Лейтенант шел по улице, и в его походке было что-то напористое и упрямое, точно каждым своим шагом он говорил: «Что я сделал, то сделал». Он посмотрел на мальчика со свечой, не уверенный, тот ли это, и сказал себе: «Я хочу дать ему и всем остальным больше, гораздо больше. И жизнь у них будет совсем другая, не похожая на мою». Но действенная любовь, заставлявшая его палец нажимать курок, выдохлась и умерла. Любовь вернется, сказал он себе. Она, как любовь к женщине, проходит разные стадии: утром он насытился ею, только и всего. Это пресыщенность. Он страдальчески улыбнулся мальчику в окне и сказал: «Buenos noches» [спокойной ночи (исп.)]. Мальчик смотрел на его кобуру, и лейтенант вспомнил тот день на площади и как он дал кому-то из ребят потрогать его револьвер – может быть, даже вот этому. Он снова улыбнулся и тоже тронул револьвер в знак того, что помнит, а мальчик сморщился и плюнул сквозь оконную решетку – плюнул точно, так что плевок попал прямо на револьверную рукоятку.

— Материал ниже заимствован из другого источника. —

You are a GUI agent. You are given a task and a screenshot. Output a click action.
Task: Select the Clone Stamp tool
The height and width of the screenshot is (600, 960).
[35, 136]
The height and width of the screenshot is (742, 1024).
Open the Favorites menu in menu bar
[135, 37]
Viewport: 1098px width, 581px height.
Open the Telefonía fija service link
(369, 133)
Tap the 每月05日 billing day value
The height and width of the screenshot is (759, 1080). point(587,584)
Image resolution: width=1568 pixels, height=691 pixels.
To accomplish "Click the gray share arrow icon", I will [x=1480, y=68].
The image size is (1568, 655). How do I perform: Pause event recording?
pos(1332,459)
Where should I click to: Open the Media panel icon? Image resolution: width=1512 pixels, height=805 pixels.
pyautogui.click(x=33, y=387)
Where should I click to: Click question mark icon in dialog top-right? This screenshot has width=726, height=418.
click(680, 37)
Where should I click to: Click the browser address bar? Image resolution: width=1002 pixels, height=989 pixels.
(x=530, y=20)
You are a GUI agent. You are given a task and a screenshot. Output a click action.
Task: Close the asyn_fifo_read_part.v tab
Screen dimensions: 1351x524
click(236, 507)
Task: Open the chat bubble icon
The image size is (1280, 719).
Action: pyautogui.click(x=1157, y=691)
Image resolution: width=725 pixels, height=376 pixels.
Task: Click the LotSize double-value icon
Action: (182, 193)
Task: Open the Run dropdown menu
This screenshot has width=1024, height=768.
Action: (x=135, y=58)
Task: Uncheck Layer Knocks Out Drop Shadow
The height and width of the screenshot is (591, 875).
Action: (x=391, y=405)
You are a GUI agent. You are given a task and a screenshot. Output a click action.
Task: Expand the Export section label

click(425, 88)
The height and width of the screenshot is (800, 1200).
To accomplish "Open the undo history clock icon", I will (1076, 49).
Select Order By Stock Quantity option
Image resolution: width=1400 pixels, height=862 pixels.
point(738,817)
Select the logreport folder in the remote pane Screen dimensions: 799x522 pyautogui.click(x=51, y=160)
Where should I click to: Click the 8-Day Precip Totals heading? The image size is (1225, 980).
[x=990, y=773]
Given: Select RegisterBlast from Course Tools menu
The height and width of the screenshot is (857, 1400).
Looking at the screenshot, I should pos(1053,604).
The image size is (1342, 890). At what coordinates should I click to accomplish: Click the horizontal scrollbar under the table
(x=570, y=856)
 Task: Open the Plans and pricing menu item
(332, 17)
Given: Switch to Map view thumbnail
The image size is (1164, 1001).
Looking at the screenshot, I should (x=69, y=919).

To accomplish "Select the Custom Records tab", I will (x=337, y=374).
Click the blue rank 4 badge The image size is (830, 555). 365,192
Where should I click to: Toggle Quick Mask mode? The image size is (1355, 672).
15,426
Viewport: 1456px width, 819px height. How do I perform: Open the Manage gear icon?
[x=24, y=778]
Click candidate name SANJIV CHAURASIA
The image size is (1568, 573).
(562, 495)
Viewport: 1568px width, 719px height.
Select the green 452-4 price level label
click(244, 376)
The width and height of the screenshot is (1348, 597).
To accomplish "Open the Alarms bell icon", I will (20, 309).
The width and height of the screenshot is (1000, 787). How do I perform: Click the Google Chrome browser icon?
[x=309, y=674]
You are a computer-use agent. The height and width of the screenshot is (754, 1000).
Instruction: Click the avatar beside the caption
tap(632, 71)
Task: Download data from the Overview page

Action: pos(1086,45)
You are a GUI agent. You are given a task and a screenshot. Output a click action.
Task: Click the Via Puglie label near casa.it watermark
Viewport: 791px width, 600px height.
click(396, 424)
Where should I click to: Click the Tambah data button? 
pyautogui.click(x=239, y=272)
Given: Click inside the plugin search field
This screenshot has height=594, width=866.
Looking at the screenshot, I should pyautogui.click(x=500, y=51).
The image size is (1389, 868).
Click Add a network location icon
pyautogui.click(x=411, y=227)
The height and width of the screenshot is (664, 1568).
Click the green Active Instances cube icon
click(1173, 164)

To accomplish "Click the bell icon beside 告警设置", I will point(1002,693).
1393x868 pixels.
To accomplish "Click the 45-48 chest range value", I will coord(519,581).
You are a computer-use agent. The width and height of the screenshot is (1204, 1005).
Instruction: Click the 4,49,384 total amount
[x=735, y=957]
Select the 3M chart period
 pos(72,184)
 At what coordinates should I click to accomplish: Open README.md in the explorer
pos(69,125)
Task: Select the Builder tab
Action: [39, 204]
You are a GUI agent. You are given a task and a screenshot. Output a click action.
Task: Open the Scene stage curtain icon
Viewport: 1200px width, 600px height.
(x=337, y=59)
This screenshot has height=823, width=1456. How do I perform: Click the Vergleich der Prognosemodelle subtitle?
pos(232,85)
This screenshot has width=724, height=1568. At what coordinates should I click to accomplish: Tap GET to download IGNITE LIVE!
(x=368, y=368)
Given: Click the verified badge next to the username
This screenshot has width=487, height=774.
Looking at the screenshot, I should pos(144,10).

Мальчик пошел через двор – спать. У него была маленькая, темная комнатка с железной кроватью, на которой он спал вместе с отцом. Он ложился к стене, а отец с краю, чтобы не будить сына. Он снял башмаки и, угрюмо хмурясь, стал раздеваться при свете свечи; из соседней комнаты доносился шепот – там молились. Он чувствовал себя обманутым и разочарованным, как будто что-то потерял. Лежа на спине в душной комнате, он смотрел в потолок и думал: ничего больше нет на свете, только их лавка, книжки, которые им читает мать, и глупые игры на площади.
Но вскоре он заснул. Ему снилось, будто священник, расстрелянный утром, в одежде, которую ему дал отец, лежит, окоченевший, в их доме, в ожидании похорон. Сам он сидит рядом, а его мать долго читает про то, как этот священник играл Юлия Цезаря в присутствии епископа. У ее ног стоит корзинка с рыбой, и рыбы, завернутые в материнский платок, все в крови. Ему скучно, и он томится, а в коридоре кто-то забивает гвозди в гроб. И вдруг мертвый священник подмигнул ему, да, конечно, подмигнул: веко чуть дрогнуло…
Он проснулся и услышал стук-стук молотка в наружную дверь. Отца в постели не было, в другой комнате стояла полная тишина. Наверно, прошло уже много часов. Он лежал, прислушиваясь. Ему было страшно, и вдруг после короткого перерыва снова послышался стук, но в доме никто и не шевельнулся. Он нехотя спустил ноги с кровати – должно быть, это пришел отец, а дверь заперта. Он зажег свечу, закутался в одеяло и снова насторожился. Может, мать услышит и пойдет открыть, но он знал твердо, что это его долг. Он единственный мужчина в доме.